In the long-established career of Radiohead, the Oxford group’s members have also dabbled in collaborations and solo output. Jonny Greenwood has had perhaps the most critically acclaimed and rewarding time of it, composing film soundtracks (including his outstanding award-winning score for the equally outstanding opus There Will Be Blood), while Thom Yorke released The Eraser in 2006, which allowed him to pay tribute to all things related to the Warp back catalogue in an album based around beats and synths.
With the band mid-way through recording their eighth, the time is just about right for drummer Phil Selway to enter the fray with Familial, his solo debut – and with his full given first name. No one, including himself, knew that he could sing until he took part in Neil Finn‘s 7 Worlds Collide project in late 2008 when he contributed two original recordings (The Ties That Bind Us and The Witching Hour). Spurred on by his successes there, he encouraged himself to get down to recording a full-length LP alongside Glenn Kotche and Pat Sansone from Wilco, Sebastian Steinberg from Soul Coughing, and Lisa Germano.

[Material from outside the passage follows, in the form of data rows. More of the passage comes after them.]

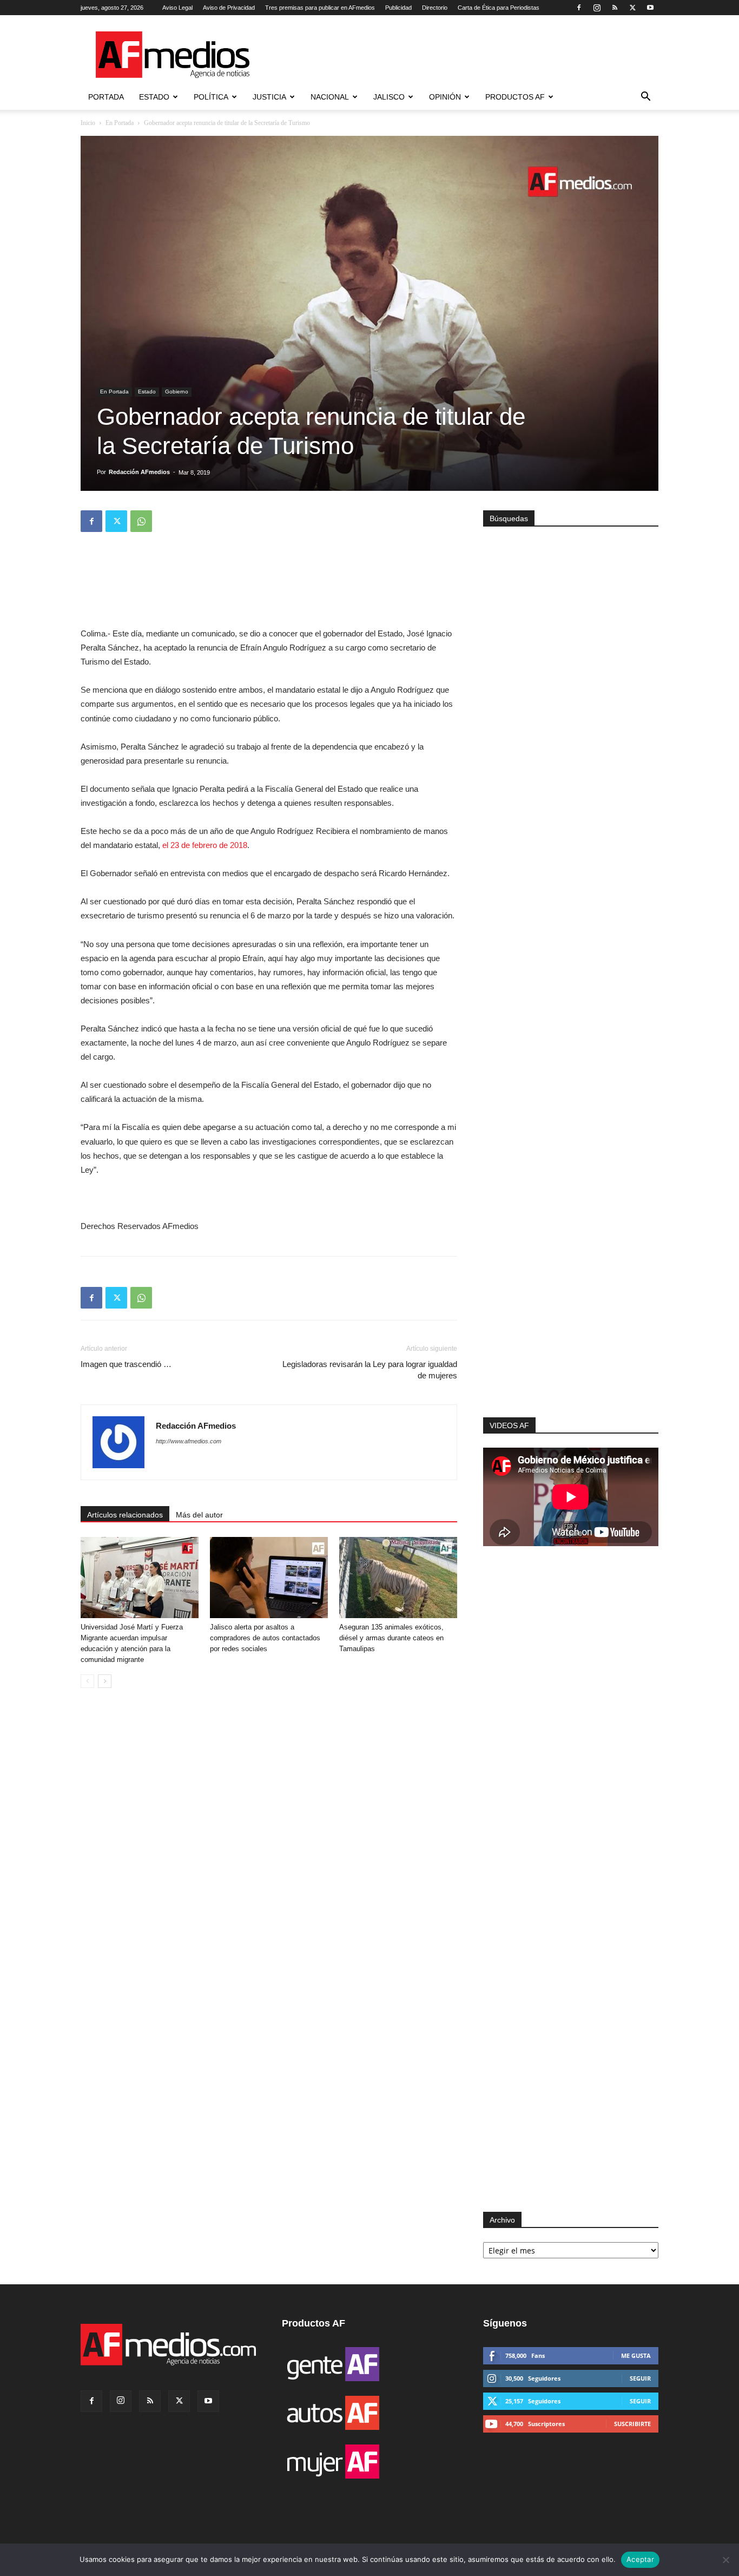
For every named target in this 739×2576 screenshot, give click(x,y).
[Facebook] (579, 7)
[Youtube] (650, 7)
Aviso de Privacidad (229, 7)
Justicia (269, 97)
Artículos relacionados (125, 1514)
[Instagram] (597, 7)
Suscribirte (632, 2424)
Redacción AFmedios (139, 472)
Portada (106, 97)
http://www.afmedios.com (188, 1441)
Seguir (640, 2378)
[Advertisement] (570, 1272)
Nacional (330, 97)
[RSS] (614, 7)
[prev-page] (87, 1681)
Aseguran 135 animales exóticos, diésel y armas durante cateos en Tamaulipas (391, 1638)
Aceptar (640, 2559)
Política (211, 97)
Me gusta (636, 2355)
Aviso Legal (177, 7)
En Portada (119, 123)
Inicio (88, 123)
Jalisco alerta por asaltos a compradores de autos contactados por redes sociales (265, 1638)
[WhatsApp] (141, 521)
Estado (154, 97)
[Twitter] (632, 7)
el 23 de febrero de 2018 (204, 845)
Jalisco (389, 97)
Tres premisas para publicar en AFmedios (320, 7)
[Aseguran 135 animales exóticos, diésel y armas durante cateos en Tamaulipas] (398, 1577)
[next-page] (104, 1681)
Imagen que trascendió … (126, 1364)
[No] (725, 2559)
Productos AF (515, 97)
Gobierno (176, 392)
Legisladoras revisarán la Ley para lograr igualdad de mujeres (369, 1369)
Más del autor (199, 1514)
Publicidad (398, 7)
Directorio (434, 7)
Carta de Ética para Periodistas (498, 7)
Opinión (445, 97)
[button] (645, 98)
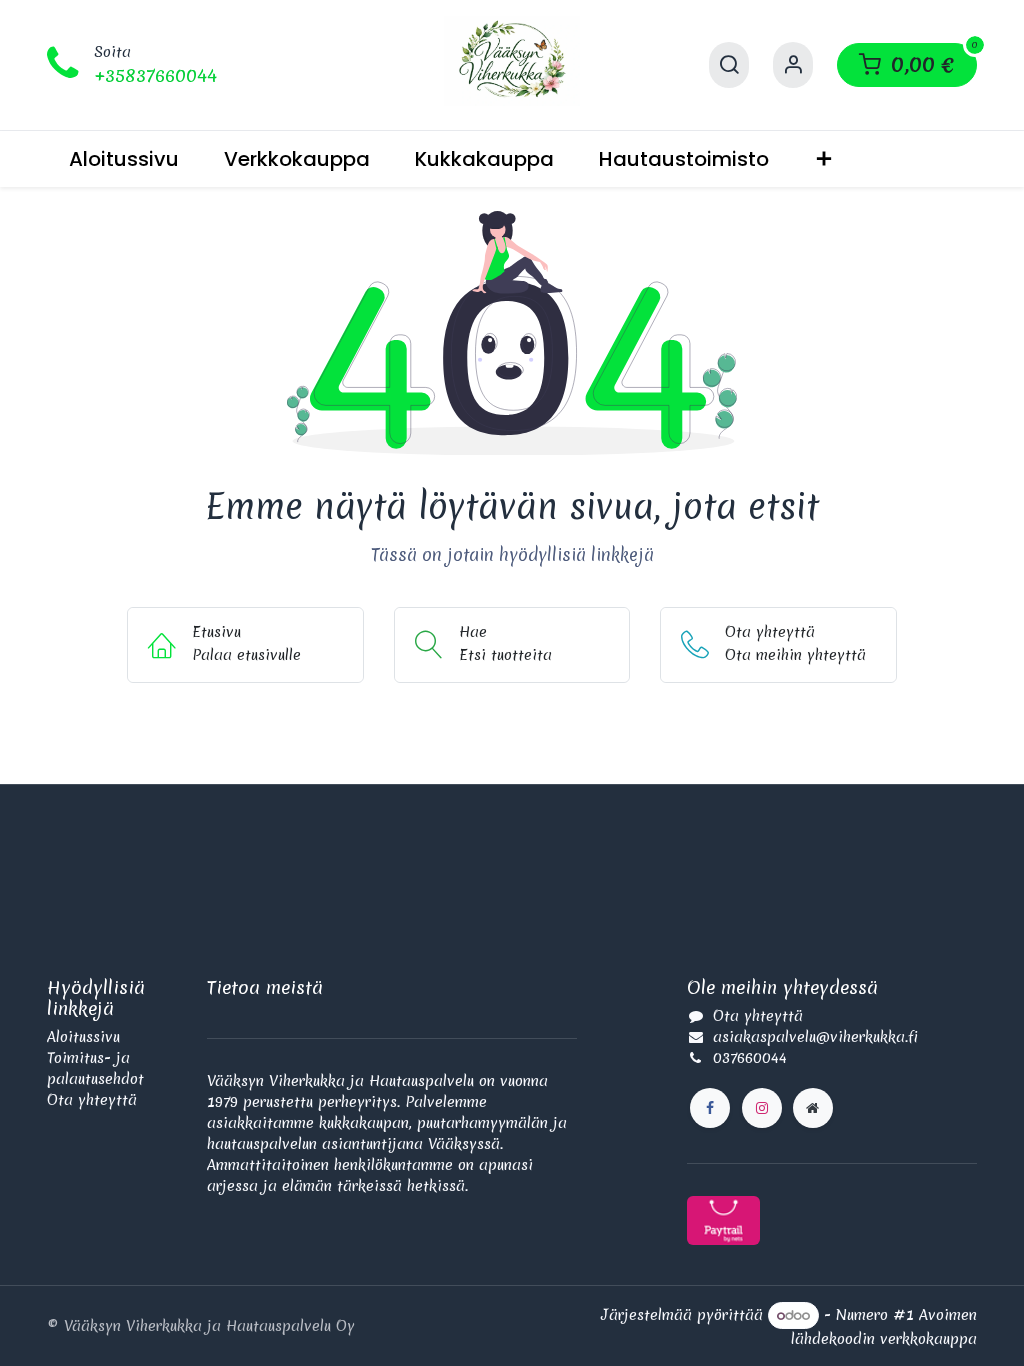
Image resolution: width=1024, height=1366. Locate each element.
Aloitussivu (83, 1037)
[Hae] (729, 65)
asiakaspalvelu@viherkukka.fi (815, 1037)
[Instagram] (762, 1108)
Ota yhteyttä (92, 1100)
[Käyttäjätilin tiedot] (793, 65)
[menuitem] (124, 159)
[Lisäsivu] (813, 1108)
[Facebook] (710, 1108)
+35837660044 (155, 75)
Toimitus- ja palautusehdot (95, 1068)
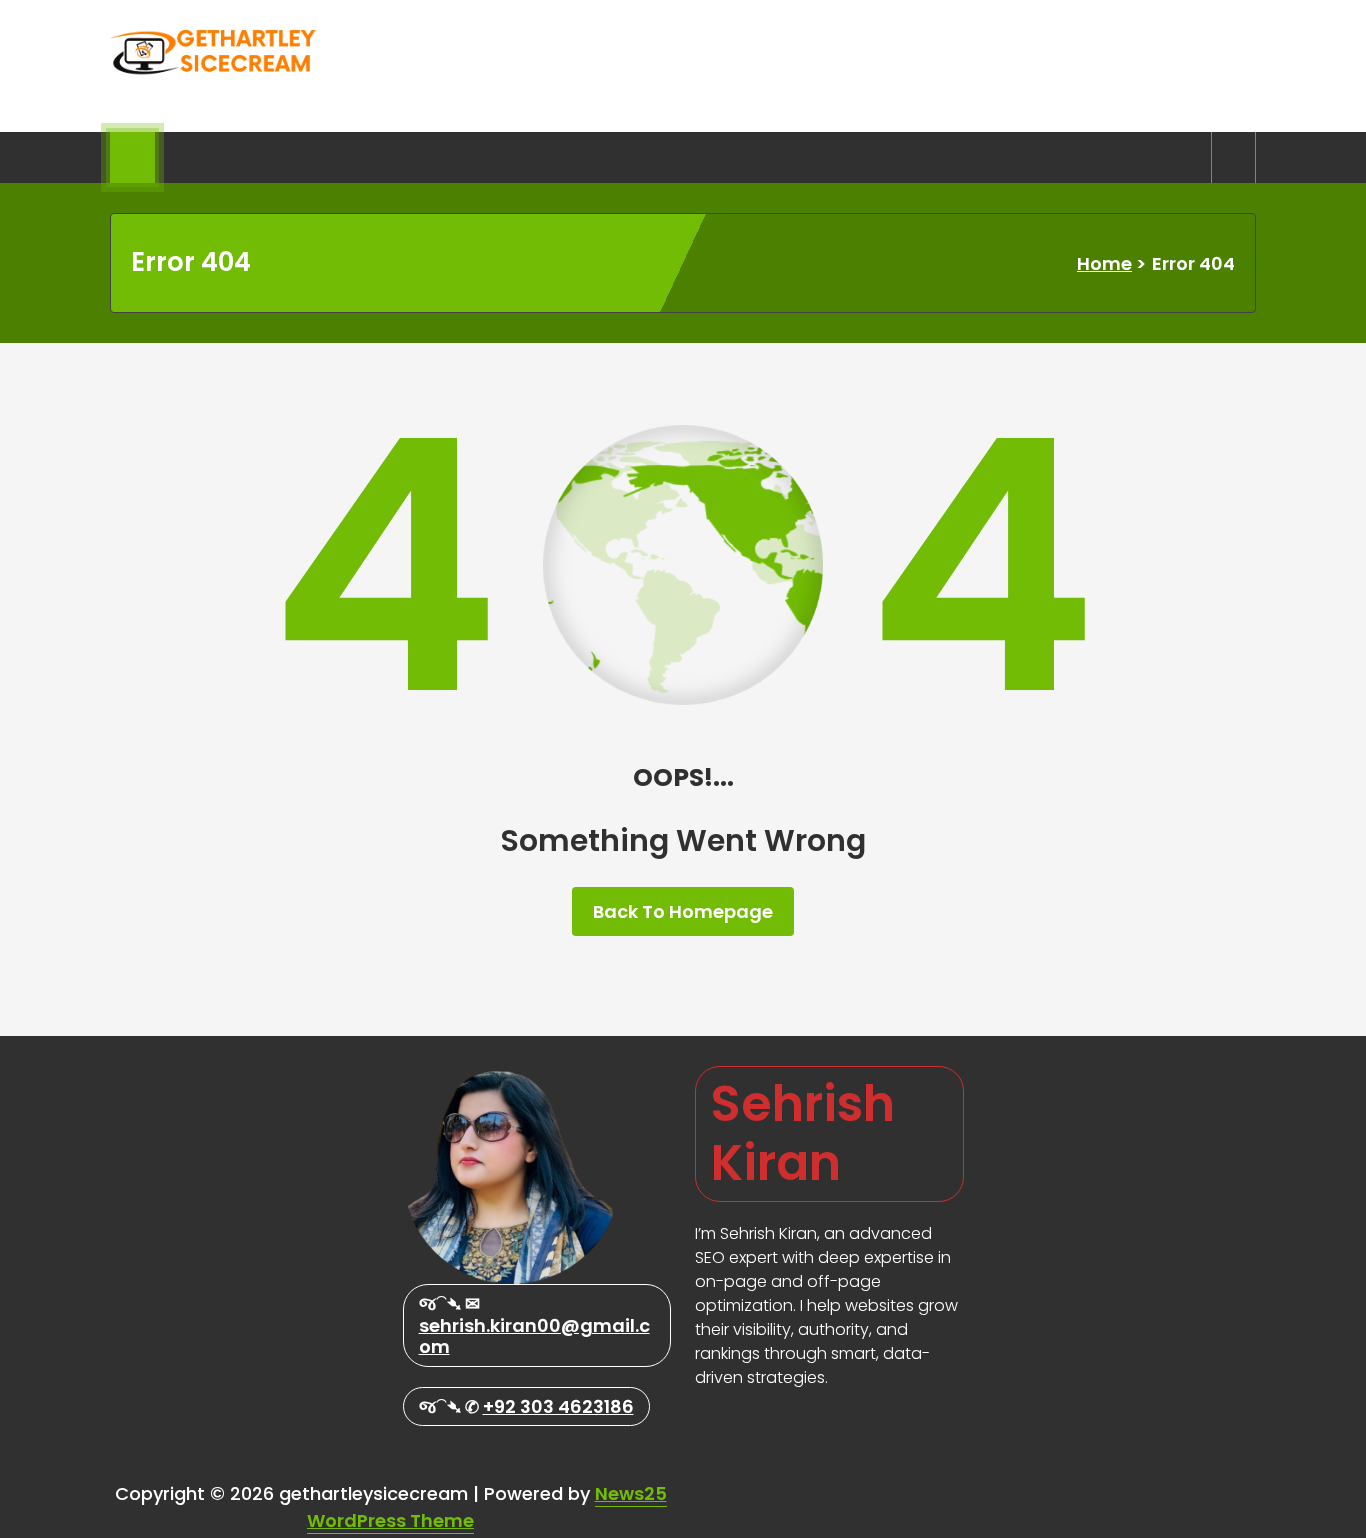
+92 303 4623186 (558, 1406)
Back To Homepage (683, 911)
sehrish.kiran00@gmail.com (534, 1336)
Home (1104, 263)
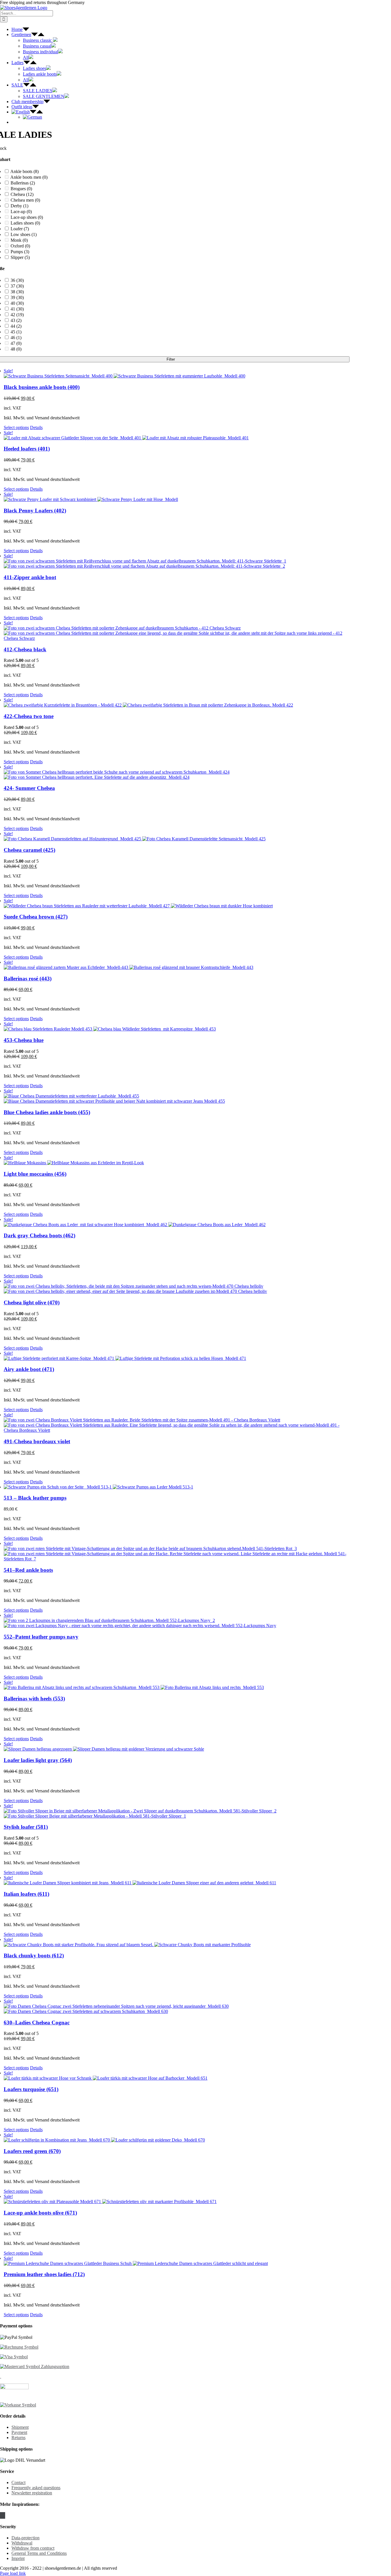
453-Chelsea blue (24, 1040)
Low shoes (24, 234)
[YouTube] (4, 2515)
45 (16, 331)
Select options (16, 427)
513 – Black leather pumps (35, 1498)
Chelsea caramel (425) (29, 850)
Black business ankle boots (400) (42, 387)
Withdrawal (21, 2542)
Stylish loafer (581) (26, 1827)
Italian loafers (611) (26, 1894)
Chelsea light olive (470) (32, 1302)
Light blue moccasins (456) (35, 1174)
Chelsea (22, 194)
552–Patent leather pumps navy (41, 1637)
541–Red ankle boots (28, 1570)
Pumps (20, 251)
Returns (18, 2437)
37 (17, 286)
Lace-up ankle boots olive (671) (40, 2213)
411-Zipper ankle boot (30, 577)
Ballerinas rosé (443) (28, 979)
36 (17, 280)
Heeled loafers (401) (27, 449)
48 (16, 349)
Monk (19, 240)
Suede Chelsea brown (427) (36, 917)
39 (17, 297)
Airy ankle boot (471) (29, 1369)
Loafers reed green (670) (32, 2151)
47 (16, 343)
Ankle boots (24, 171)
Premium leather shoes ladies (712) (44, 2274)
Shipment (20, 2427)
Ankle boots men (29, 177)
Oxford (20, 245)
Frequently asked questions (35, 2487)
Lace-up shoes (27, 217)
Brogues (21, 188)
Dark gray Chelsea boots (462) (39, 1235)
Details (36, 427)
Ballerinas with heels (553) (34, 1699)
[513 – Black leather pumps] (176, 1487)
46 (16, 337)
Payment (19, 2432)
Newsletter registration (31, 2492)
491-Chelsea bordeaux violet (37, 1441)
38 (17, 291)
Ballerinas (23, 182)
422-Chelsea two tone (29, 716)
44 (16, 326)
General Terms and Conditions (39, 2553)
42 (17, 314)
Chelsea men (25, 200)
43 (16, 320)
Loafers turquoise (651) (31, 2089)
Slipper (20, 257)
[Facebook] (1, 2515)
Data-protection (25, 2537)
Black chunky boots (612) (34, 1955)
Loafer (20, 228)
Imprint (18, 2558)
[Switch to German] (32, 117)
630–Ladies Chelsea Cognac (37, 2022)
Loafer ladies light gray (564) (38, 1760)
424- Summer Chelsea (29, 788)
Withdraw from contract (32, 2548)
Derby (19, 205)
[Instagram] (2, 2515)
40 (17, 303)
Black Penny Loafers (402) (35, 511)
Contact (18, 2482)
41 (17, 308)
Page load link (13, 2573)
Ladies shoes (25, 223)
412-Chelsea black (25, 649)
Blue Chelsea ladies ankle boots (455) (47, 1112)
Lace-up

The result is an album that, unsurprisingly for something released on Bella Union, is incredibly folky and intimate. And Selway can sing. In songs like Beyond Reason his rasping vocals echo that of a gentler, softer Jeff Tweedy. Because of the clarity of his voice, his lyrics are striking and reveal an interesting portrait of himself and his own life as he reaches middle age. The lyrics of Patron Saint sound extremely personal and culminate with a stark couplet: “The lights are burning bright/But no one’s home./” Broken Promises is a maudlin attempt to move on from feelings of hurt and sadness (“Look up at my face/And you’ll see peace for the very first time”), and the gorgeous Don’t Look Down is looking fear head on and attempting to conquer it (“Silence the voice in your head/Some things are better left unsaid”).
The only real problem with Familial is that, as a whole, it feels rather samey and familiar (no pun intended); it would have been interesting to see a mix of dynamics. Also, compared with other Radiohead side-projects (which is extremely unfair but it really can’t be helped) it doesn’t have the same replay factor that his bandmates achieved. That isn’t to say, however, that the songs are not well composed – Falling, for example, is a beautifully fragile piece. Besides, these are flaws that, in the grander scheme of things, are minor.
Familial is a solo album that has qualities you might not have expected to begin with: vivid, memorable lyrics that describe a variety of emotions, its incredibly soft arrangements and, of course, the fact that he can actually sing, proving wrong the famous ‘drummers are not frontmen’ rock’n’roll myth in the process. It sounds like a record that Selway needed to make as part of a healing process. This brave album will entice Radiohead die-hards, but it should also bring its creator an entirely new audience as he steps momentarily into the spotlight.